Data items —
────────

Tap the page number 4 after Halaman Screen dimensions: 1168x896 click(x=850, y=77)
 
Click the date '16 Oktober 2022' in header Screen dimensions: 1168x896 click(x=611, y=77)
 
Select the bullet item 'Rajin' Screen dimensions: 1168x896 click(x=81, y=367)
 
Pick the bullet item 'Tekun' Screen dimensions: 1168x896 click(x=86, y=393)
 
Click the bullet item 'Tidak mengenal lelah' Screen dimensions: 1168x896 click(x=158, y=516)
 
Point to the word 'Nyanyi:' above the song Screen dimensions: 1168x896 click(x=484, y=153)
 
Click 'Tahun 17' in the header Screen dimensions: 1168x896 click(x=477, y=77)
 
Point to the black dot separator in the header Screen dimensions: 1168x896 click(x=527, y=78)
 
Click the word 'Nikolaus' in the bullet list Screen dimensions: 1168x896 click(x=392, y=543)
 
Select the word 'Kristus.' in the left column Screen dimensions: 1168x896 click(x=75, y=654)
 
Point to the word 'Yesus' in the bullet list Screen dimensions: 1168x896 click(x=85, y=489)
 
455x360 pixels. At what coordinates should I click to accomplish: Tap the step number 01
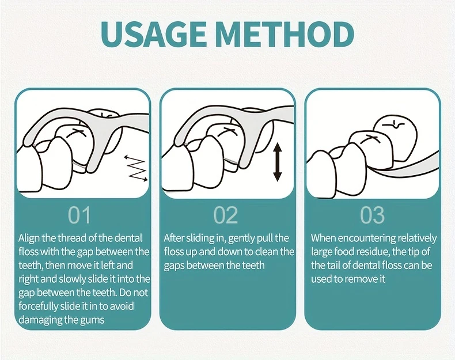[79, 215]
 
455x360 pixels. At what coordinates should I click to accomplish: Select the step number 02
[226, 215]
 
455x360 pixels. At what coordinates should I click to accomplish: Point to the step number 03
[372, 215]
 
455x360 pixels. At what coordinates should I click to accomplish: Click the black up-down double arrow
[278, 163]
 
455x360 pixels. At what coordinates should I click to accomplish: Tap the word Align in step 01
[29, 238]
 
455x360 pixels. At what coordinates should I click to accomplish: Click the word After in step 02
[173, 238]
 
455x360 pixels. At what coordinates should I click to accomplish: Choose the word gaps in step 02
[174, 266]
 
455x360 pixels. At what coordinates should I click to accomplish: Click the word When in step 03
[323, 238]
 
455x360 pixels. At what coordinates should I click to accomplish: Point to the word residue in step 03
[373, 252]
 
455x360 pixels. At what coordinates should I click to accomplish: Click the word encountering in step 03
[367, 239]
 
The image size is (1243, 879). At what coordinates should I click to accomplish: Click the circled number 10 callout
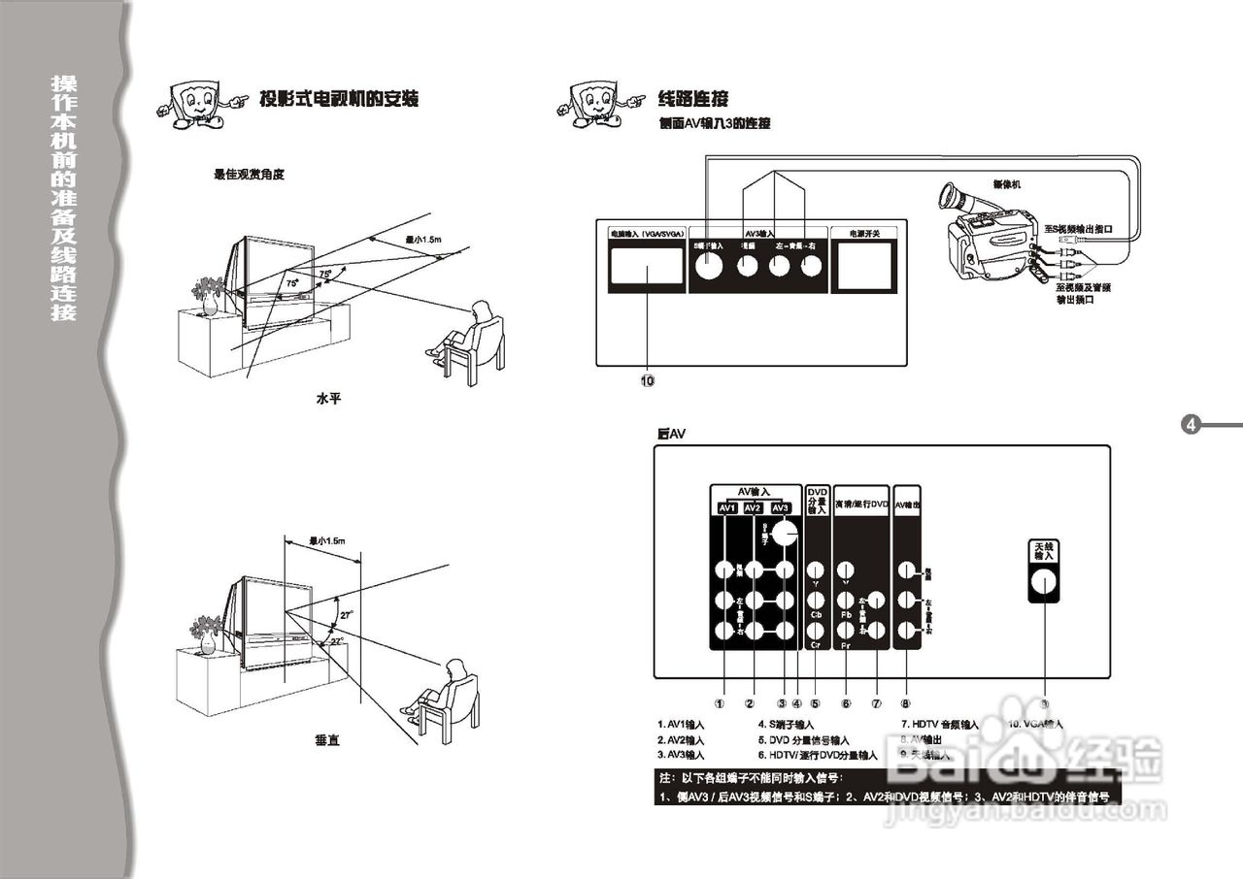click(x=647, y=381)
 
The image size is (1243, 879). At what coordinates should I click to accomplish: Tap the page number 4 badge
click(x=1192, y=424)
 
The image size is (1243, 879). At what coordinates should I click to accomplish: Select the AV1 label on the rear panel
click(x=726, y=508)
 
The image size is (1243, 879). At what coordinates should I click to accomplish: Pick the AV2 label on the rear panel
click(x=754, y=508)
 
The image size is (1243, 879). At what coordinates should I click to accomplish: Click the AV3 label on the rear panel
click(x=781, y=508)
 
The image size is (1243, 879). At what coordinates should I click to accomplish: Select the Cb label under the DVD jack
click(x=817, y=615)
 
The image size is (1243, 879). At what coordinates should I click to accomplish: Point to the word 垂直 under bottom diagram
click(x=327, y=740)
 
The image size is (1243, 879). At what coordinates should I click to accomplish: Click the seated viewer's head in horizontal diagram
click(x=480, y=310)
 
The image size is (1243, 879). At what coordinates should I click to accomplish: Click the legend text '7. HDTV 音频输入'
click(x=939, y=725)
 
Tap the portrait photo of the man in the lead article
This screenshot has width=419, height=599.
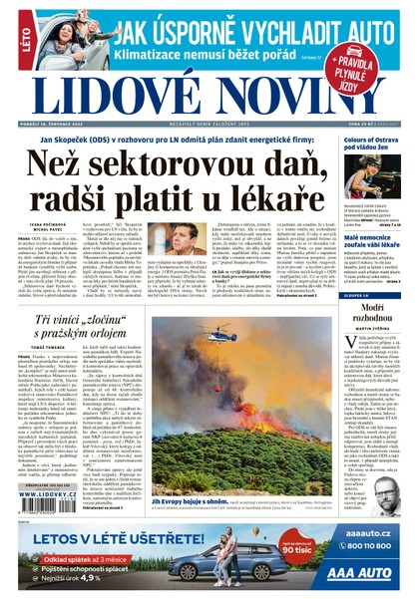[182, 239]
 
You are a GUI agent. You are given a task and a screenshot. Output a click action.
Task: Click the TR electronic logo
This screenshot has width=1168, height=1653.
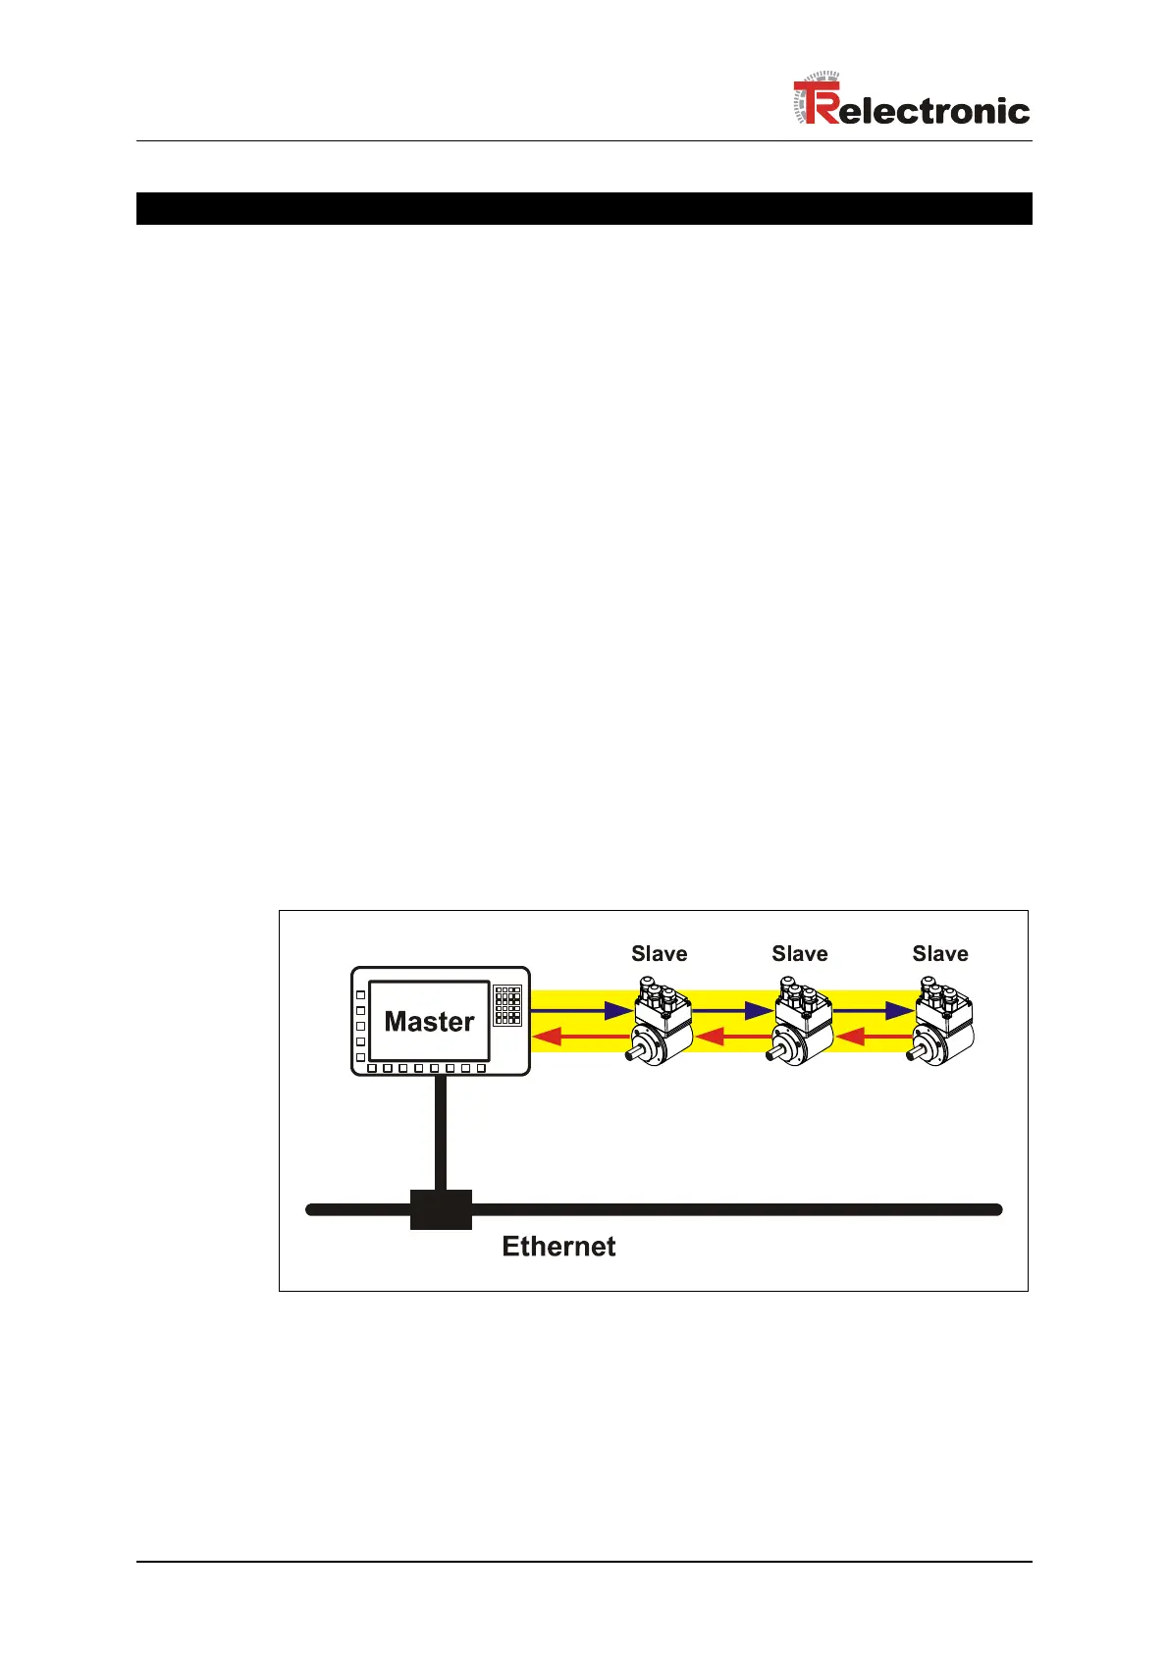coord(911,103)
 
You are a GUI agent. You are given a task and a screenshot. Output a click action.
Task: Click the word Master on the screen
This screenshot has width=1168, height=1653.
coord(429,1022)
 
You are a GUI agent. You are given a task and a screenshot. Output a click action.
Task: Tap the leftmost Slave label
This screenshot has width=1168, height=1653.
coord(659,954)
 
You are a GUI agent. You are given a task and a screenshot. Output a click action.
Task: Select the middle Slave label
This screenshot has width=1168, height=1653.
coord(799,954)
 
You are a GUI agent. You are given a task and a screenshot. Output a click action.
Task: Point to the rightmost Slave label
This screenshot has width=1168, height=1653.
coord(939,954)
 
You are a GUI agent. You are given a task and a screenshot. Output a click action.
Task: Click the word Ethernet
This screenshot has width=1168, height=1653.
coord(558,1247)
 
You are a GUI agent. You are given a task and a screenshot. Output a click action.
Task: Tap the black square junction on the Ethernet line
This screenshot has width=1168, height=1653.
coord(441,1209)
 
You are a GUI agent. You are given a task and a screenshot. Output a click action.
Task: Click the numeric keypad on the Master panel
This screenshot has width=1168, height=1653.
coord(507,1006)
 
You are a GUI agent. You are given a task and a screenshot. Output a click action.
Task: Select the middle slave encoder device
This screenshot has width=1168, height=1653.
coord(803,1026)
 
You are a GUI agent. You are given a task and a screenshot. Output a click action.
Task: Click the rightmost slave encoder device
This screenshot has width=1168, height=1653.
coord(944,1026)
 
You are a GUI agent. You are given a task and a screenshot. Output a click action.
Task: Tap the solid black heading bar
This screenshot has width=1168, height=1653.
coord(584,208)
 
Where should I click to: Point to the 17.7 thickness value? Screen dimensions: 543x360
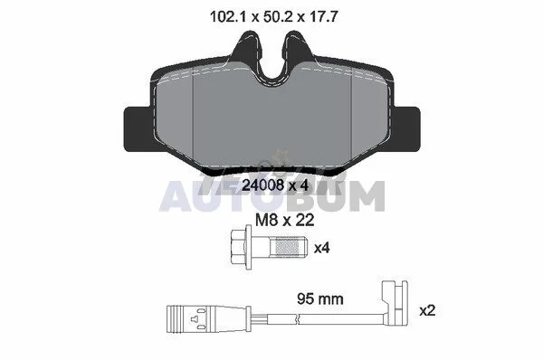click(323, 16)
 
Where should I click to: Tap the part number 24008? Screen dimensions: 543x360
click(262, 185)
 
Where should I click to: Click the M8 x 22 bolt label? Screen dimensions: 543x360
click(285, 220)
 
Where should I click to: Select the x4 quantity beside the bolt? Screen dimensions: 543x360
click(321, 248)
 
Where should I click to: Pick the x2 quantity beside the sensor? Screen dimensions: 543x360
click(427, 310)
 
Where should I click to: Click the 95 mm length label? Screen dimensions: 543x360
click(320, 298)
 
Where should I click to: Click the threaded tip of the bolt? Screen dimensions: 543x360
click(288, 247)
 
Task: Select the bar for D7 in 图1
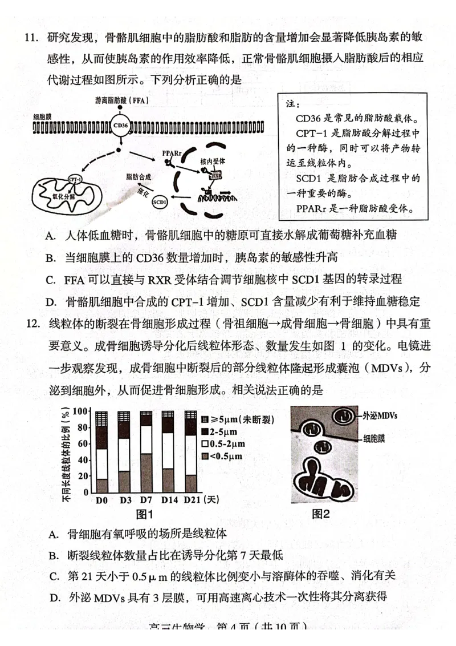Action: [x=146, y=451]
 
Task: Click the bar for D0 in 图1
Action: [x=102, y=451]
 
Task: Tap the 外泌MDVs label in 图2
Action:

────────

Exercise task —
Rewrite the data starting at the beginning and ending at the line that contains "Click 'Tahun 17'", both ends included, with every line kept in full and each coordinate in the answers shifted up by 86. Give only those lines.

Task result —
Tap the page number 4 after Halaman Screen dimensions: 1168x896 click(x=936, y=163)
 
Click the date '16 Oktober 2022' in header Screen dimensions: 1168x896 click(x=697, y=163)
 
Select the bullet item 'Rajin' Screen dimensions: 1168x896 click(x=167, y=453)
 
Pick the bullet item 'Tekun' Screen dimensions: 1168x896 click(x=172, y=479)
 
Click the bullet item 'Tidak mengenal lelah' Screen dimensions: 1168x896 click(x=244, y=602)
 
Point to the word 'Nyanyi:' above the song Screen dimensions: 1168x896 click(x=570, y=239)
 
Click 'Tahun 17' in the header Screen dimensions: 1168x896 click(x=563, y=163)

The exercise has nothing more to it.